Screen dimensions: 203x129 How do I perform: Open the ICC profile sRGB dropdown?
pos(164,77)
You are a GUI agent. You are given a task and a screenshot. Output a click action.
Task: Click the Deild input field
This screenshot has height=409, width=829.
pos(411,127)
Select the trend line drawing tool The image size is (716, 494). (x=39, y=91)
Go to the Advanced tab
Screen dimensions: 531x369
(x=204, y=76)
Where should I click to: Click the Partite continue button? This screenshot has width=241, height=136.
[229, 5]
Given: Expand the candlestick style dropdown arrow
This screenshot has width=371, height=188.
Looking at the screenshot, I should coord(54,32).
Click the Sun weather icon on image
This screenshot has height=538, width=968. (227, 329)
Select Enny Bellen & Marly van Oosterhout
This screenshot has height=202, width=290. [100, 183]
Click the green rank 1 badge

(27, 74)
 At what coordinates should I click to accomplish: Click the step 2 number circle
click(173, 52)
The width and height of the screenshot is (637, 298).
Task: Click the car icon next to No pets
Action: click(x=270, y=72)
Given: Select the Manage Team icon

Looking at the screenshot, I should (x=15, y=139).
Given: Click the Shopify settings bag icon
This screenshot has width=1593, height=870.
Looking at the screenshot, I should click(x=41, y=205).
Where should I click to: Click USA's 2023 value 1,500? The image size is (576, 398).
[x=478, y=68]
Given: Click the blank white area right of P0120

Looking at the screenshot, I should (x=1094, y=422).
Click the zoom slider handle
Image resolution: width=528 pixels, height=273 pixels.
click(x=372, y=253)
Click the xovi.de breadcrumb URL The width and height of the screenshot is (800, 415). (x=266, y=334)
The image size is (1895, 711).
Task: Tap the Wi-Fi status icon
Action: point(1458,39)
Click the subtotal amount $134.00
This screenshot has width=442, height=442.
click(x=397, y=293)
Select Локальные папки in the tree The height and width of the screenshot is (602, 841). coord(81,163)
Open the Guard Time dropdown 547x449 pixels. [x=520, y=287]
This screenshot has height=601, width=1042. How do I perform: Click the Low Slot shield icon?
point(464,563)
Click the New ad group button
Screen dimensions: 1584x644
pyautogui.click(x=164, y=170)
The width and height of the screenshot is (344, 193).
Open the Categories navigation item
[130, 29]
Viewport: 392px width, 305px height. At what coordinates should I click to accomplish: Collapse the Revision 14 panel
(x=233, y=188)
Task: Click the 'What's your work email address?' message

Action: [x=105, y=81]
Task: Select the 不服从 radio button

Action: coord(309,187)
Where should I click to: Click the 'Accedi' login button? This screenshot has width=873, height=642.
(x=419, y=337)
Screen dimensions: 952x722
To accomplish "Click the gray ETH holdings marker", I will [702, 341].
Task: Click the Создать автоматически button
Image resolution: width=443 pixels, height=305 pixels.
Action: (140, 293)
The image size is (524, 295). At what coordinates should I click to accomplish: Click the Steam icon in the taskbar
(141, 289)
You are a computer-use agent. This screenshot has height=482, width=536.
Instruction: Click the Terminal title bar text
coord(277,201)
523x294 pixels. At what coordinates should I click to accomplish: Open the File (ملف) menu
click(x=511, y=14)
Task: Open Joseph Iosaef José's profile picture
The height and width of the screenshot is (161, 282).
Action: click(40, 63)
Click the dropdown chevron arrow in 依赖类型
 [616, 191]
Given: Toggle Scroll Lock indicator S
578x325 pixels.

....................

The task ::
Edit all of the entries above, replacing "dropdown" with "drop-down" wherever it appears and leaving everything else unchanged.

Result below ::
Screen dimensions: 203x129 How do I perform: Open the ICC profile sRGB drop-down?
pos(164,77)
You are a GUI agent. You are given a task and a screenshot. Output a click action.
Task: Click the Deild input field
This screenshot has height=409, width=829.
pos(411,127)
Select the trend line drawing tool The image size is (716, 494). (x=39, y=91)
Go to the Advanced tab
Screen dimensions: 531x369
(x=204, y=76)
Where should I click to: Click the Partite continue button? This screenshot has width=241, height=136.
[229, 5]
Given: Expand the candlestick style drop-down arrow
This screenshot has width=371, height=188.
Looking at the screenshot, I should coord(54,32).
Click the Sun weather icon on image
This screenshot has height=538, width=968. (227, 329)
Select Enny Bellen & Marly van Oosterhout
This screenshot has height=202, width=290. [100, 183]
Click the green rank 1 badge

(27, 74)
 At what coordinates should I click to accomplish: Click the step 2 number circle
click(173, 52)
The width and height of the screenshot is (637, 298).
Task: Click the car icon next to No pets
Action: click(x=270, y=72)
Given: Select the Manage Team icon

Looking at the screenshot, I should (x=15, y=139).
Given: Click the Shopify settings bag icon
This screenshot has width=1593, height=870.
Looking at the screenshot, I should click(x=41, y=205).
Where should I click to: Click USA's 2023 value 1,500? The image size is (576, 398).
[x=478, y=68]
Given: Click the blank white area right of P0120

Looking at the screenshot, I should (x=1094, y=422).
Click the zoom slider handle
Image resolution: width=528 pixels, height=273 pixels.
click(x=372, y=253)
Click the xovi.de breadcrumb URL The width and height of the screenshot is (800, 415). (x=266, y=334)
The image size is (1895, 711).
Task: Tap the Wi-Fi status icon
Action: point(1458,39)
Click the subtotal amount $134.00
This screenshot has width=442, height=442.
click(x=397, y=293)
Select Локальные папки in the tree The height and width of the screenshot is (602, 841). coord(81,163)
Open the Guard Time drop-down 547x449 pixels. [x=520, y=287]
This screenshot has height=601, width=1042. How do I perform: Click the Low Slot shield icon?
point(464,563)
Click the New ad group button
Screen dimensions: 1584x644
pyautogui.click(x=164, y=170)
The width and height of the screenshot is (344, 193).
Open the Categories navigation item
[130, 29]
Viewport: 392px width, 305px height. At what coordinates should I click to accomplish: Collapse the Revision 14 panel
(x=233, y=188)
Task: Click the 'What's your work email address?' message

Action: [x=105, y=81]
Task: Select the 不服从 radio button

Action: coord(309,187)
Where should I click to: Click the 'Accedi' login button? This screenshot has width=873, height=642.
(x=419, y=337)
Screen dimensions: 952x722
To accomplish "Click the gray ETH holdings marker", I will [702, 341].
Task: Click the Создать автоматически button
Image resolution: width=443 pixels, height=305 pixels.
Action: (140, 293)
The image size is (524, 295). At what coordinates should I click to accomplish: Click the Steam icon in the taskbar
(141, 289)
You are a computer-use agent. This screenshot has height=482, width=536.
Instruction: Click the Terminal title bar text
coord(277,201)
523x294 pixels. At what coordinates should I click to accomplish: Open the File (ملف) menu
click(x=511, y=14)
Task: Open Joseph Iosaef José's profile picture
The height and width of the screenshot is (161, 282).
Action: click(40, 63)
Click the drop-down chevron arrow in 依赖类型
 [616, 191]
Given: Toggle Scroll Lock indicator S
578x325 pixels.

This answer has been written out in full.